◆ **WHAT TO WORK ON**:
A. Write out the passage on Kaepernick's lawyer word for word, from "Fighting systemic racism" up to and including "the higher-paying position.".
B. For each statement below, answer yes or no according to the passage on Kaepernick's lawyer, and quote the words that decide it. (i) Willie Gary is an attorney from Tallahassee. (ii) Benjamin Crump has represented the family of Trayvon Martin. (iii) The punitive damages against R.J. Reynolds were paid to the widow of a smoker.

◆ **EXTRACT TO READ**:

Kaepernick became a household name for leading the player protests against police brutality by kneeling during the National Anthem before NFL games. He’s used the controversy to portray himself as a fighter against systemic racism in America. Yet when it came to making his legal argument, Kaepernick didn’t hire an African-American lawyer even though there are plenty on par with, if not better than, Geragos.

The former 49ers quarterback could have retained Willie Gary, a famous attorney from Stuart, Florida, whose nickname is the “giant killer” because of the high-profile verdicts and settlements he’s squeezed from some of the biggest corporations in the nation. In 2000, Gary won a $240 million jury verdict against the Walt Disney Company on behalf of clients who alleged the entertainment giant stole their idea for a sports theme park. A year later, Gary secured a $139.6 million verdict against Anheuser-Busch. And in 2014, he hit the motherlode when a jury forced  R.J. Reynolds to pay $23.6 billion in punitive damages to the widow of a smoker who died from lung cancer.

Or Kaepernick could have hired Benjamin Crump, the Tallahassee lawyer and modern-day social justice warrior. Crump has represented the families of Trayvon Martin, the Miami Gardens teen murdered by George Zimmerman; and Martin Lee Anderson, who died in a Florida youth detention center after guards beat him in 2006.

Fighting systemic racism is not just about protesting police when they violate black people’s rights. It’s about getting banks to stop discriminating against black people who want to start small businesses but can’t get loans. It’s about standing up for African-American employees who get passed over for job promotions even though they are more qualified and have worked for more years at a company than the white colleague who gets the higher-paying position.

Kaepernick could have sent a message to black parents and kids who want to become lawyers. But he showed us that a black attorney is not worthy to fight on his behalf.

Then he had the gall to wear a Malcolm X shirt and pose with three rich white dudes, something the civil rights leader never would have done. Instead of fighting oppression, Kaepernick is cementing its legacy by reminding black people they can’t win without the white man’s help.

Stored items
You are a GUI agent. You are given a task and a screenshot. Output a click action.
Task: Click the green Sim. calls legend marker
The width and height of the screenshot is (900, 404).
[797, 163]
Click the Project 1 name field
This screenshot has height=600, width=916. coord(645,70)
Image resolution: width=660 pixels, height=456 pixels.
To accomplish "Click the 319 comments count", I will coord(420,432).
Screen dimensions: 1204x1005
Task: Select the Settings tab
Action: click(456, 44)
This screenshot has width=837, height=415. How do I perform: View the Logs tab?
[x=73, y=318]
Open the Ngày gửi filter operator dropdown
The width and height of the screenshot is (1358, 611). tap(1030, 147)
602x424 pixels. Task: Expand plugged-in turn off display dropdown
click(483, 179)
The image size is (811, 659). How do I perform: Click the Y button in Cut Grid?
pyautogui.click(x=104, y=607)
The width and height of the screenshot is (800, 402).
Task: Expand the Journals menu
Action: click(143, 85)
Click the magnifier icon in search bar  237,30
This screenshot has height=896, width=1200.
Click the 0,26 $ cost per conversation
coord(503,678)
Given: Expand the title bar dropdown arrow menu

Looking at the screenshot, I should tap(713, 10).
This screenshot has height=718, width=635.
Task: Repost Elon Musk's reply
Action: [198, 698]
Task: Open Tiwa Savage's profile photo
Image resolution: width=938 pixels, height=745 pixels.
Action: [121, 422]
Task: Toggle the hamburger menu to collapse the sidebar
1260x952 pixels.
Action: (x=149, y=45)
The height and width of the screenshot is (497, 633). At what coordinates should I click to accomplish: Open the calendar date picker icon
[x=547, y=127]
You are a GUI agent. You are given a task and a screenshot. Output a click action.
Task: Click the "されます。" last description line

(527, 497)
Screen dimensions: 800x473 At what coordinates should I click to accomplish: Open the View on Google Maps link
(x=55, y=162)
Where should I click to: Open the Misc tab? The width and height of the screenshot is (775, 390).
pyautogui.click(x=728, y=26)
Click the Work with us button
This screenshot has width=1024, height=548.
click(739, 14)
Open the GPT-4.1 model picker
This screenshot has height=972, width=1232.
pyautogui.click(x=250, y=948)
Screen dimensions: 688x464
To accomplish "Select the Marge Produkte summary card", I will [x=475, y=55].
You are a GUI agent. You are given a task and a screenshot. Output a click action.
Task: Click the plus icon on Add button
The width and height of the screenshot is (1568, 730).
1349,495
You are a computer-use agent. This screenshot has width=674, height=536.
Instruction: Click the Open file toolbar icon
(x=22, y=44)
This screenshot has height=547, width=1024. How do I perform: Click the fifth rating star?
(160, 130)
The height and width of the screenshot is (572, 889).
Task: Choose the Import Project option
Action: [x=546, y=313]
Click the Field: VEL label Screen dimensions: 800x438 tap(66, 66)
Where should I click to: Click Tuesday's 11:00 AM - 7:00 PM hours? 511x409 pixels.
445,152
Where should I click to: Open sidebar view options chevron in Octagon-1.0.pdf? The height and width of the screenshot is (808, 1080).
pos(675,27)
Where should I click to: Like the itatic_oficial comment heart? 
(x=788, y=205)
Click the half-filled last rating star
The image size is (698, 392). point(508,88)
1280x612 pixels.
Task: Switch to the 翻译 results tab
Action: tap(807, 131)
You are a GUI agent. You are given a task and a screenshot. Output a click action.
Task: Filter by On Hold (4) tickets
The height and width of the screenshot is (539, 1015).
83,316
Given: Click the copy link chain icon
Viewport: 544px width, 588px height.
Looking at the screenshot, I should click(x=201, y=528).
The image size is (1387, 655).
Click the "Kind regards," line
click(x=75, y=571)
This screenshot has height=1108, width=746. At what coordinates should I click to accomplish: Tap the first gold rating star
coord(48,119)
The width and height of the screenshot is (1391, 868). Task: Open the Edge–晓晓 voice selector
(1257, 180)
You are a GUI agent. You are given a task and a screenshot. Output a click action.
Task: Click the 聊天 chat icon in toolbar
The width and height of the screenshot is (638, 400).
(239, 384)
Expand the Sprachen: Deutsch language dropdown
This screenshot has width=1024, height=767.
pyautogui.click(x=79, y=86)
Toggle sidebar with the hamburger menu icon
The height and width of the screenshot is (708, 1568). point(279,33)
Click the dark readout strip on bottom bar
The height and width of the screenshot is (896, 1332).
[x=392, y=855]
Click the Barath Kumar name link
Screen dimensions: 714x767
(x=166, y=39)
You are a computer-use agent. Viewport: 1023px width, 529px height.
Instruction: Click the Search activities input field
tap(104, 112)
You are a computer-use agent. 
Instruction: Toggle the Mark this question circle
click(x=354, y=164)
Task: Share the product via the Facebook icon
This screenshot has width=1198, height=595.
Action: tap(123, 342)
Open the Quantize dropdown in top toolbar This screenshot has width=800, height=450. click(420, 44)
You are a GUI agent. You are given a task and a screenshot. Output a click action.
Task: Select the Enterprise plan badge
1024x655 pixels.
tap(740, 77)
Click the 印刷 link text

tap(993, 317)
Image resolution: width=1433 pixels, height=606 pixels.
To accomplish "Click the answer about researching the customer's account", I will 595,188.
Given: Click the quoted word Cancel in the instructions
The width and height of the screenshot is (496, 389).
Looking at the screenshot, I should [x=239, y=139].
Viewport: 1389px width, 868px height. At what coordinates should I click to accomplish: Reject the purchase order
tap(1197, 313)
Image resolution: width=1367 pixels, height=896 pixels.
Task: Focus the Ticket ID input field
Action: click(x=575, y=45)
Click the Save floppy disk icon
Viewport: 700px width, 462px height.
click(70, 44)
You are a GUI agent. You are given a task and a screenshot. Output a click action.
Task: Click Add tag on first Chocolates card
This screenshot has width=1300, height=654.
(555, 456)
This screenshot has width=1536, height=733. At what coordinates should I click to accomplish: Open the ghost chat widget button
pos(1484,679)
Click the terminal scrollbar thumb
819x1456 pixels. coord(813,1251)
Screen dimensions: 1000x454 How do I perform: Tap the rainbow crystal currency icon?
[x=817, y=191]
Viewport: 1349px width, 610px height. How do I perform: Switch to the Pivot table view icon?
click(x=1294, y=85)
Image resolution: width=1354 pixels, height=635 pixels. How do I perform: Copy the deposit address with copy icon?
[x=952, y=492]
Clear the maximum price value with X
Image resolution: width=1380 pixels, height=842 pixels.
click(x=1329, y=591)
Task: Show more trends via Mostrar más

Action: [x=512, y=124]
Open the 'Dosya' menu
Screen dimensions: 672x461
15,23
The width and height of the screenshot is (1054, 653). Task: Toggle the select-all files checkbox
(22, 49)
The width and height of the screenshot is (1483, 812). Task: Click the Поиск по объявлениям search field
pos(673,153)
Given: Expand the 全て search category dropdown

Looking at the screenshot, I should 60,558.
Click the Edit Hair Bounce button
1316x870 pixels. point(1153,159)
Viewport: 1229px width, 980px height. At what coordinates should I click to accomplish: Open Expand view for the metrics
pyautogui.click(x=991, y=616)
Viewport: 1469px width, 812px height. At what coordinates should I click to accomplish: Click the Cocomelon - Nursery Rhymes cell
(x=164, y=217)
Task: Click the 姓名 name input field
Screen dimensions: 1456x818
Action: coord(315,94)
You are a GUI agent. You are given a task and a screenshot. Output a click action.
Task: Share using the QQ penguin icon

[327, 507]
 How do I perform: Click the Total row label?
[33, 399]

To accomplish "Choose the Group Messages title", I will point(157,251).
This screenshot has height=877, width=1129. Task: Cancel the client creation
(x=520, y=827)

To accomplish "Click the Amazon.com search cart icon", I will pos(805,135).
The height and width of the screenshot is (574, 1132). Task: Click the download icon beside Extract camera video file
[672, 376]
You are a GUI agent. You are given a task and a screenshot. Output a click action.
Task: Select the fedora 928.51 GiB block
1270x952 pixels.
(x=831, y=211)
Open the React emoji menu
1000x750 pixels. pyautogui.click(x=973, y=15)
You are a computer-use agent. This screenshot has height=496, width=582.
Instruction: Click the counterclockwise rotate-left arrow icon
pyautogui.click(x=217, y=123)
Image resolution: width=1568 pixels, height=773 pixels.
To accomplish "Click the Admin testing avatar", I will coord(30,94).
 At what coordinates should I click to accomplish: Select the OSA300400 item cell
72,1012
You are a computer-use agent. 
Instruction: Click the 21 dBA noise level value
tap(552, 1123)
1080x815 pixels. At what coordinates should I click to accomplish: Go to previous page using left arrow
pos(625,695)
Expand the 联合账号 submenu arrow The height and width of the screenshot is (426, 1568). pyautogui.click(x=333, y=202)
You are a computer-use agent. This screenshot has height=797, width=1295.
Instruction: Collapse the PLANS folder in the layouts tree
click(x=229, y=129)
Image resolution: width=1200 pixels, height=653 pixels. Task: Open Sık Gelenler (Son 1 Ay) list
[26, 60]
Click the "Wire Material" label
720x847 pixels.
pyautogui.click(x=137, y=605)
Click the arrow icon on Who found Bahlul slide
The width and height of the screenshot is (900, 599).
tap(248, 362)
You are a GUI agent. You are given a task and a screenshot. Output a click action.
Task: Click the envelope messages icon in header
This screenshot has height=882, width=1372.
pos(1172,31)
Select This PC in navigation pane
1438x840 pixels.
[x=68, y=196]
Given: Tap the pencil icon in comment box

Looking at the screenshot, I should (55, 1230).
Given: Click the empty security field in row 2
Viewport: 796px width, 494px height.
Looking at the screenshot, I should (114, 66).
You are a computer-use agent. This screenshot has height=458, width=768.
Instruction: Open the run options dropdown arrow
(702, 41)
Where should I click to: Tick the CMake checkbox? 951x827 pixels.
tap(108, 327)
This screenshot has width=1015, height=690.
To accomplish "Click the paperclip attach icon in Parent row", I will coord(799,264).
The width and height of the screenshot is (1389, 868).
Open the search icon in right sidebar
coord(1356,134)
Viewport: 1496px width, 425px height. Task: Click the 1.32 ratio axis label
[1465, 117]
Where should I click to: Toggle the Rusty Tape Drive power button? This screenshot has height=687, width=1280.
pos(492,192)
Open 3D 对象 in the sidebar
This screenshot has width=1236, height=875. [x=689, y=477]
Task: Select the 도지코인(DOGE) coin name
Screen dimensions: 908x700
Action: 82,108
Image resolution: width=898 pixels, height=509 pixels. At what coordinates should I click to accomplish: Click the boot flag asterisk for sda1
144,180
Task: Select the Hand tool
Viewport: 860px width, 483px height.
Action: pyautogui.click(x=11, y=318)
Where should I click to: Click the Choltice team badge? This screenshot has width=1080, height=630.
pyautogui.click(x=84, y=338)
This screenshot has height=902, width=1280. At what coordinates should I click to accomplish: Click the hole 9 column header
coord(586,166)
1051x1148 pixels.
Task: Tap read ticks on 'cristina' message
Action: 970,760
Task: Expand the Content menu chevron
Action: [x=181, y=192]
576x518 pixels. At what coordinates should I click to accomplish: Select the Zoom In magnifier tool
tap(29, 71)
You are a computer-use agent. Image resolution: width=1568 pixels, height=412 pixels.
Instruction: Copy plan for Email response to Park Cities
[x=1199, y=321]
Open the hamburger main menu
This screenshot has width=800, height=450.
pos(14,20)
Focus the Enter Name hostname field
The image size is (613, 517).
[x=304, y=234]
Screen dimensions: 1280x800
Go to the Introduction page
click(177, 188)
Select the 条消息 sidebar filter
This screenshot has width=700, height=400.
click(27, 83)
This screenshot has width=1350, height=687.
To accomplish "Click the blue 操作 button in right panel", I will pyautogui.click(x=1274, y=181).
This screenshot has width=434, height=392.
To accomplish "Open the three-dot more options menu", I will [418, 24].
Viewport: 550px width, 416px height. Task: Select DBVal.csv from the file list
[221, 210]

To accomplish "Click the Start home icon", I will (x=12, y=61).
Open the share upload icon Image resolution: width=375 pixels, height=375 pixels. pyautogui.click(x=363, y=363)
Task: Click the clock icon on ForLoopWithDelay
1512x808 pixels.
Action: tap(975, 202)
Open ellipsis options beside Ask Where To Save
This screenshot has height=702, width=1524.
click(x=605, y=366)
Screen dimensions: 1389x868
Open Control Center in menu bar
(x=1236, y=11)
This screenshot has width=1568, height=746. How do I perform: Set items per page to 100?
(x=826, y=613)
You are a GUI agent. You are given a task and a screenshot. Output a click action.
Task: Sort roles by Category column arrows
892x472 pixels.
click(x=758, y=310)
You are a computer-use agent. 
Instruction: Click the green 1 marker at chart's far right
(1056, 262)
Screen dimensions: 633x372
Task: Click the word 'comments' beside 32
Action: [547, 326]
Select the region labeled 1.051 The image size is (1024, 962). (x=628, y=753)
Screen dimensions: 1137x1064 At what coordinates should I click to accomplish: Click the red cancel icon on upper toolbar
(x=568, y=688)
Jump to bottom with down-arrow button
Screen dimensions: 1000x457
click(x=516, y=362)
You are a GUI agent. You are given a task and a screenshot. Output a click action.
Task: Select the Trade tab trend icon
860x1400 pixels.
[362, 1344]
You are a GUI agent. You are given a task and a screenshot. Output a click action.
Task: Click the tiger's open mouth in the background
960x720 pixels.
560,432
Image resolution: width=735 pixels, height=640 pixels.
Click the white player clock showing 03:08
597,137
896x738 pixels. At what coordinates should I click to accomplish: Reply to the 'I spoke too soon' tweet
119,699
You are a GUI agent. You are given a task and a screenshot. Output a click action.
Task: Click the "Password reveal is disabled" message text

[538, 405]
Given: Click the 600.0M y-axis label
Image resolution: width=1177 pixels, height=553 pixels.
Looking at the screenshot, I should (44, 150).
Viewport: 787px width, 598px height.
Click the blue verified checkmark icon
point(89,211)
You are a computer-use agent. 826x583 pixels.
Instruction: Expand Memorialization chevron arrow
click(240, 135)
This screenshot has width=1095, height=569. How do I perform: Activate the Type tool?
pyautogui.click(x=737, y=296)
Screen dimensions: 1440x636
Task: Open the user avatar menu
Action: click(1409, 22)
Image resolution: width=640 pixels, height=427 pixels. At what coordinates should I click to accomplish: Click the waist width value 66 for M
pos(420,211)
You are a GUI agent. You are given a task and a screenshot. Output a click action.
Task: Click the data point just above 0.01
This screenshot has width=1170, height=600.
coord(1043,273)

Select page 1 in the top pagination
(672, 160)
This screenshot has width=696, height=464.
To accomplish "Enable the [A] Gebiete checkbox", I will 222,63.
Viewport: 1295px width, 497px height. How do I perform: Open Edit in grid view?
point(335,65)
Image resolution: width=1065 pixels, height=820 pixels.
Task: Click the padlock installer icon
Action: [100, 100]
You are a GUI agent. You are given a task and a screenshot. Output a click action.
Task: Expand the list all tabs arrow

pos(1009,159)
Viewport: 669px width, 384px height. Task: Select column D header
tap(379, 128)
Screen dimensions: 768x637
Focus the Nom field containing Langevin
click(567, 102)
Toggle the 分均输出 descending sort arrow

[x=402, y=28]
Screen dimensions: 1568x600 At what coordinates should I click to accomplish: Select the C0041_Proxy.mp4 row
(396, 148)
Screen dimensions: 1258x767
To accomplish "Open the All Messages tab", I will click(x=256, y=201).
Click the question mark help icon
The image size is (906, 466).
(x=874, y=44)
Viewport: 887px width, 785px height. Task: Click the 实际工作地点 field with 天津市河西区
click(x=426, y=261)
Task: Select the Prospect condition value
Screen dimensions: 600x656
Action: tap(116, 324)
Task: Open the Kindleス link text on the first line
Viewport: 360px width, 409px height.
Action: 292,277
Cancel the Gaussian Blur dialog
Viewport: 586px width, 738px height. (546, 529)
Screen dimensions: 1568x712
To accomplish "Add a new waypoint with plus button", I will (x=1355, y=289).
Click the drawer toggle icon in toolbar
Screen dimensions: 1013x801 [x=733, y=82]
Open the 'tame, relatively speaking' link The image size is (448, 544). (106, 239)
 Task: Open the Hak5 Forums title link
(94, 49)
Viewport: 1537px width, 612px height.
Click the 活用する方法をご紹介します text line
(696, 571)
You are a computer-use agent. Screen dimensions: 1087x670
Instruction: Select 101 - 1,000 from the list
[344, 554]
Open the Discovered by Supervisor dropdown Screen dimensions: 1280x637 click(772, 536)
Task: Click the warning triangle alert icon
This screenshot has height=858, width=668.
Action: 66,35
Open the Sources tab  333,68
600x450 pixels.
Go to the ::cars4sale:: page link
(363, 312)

◆ **TASK RESPONSES**:
A.
Fighting systemic racism is not just about protesting police when they violate black people’s rights. It’s about getting banks to stop discriminating against black people who want to start small businesses but can’t get loans. It’s about standing up for African-American employees who get passed over for job promotions even though they are more qualified and have worked for more years at a company than the white colleague who gets the higher-paying position.

B.
(i) No: "a famous attorney from Stuart, Florida"
(ii) Yes: "Crump has represented the families of Trayvon Martin"
(iii) Yes: "to pay $23.6 billion in punitive damages to the widow of a smoker who died from lung cancer"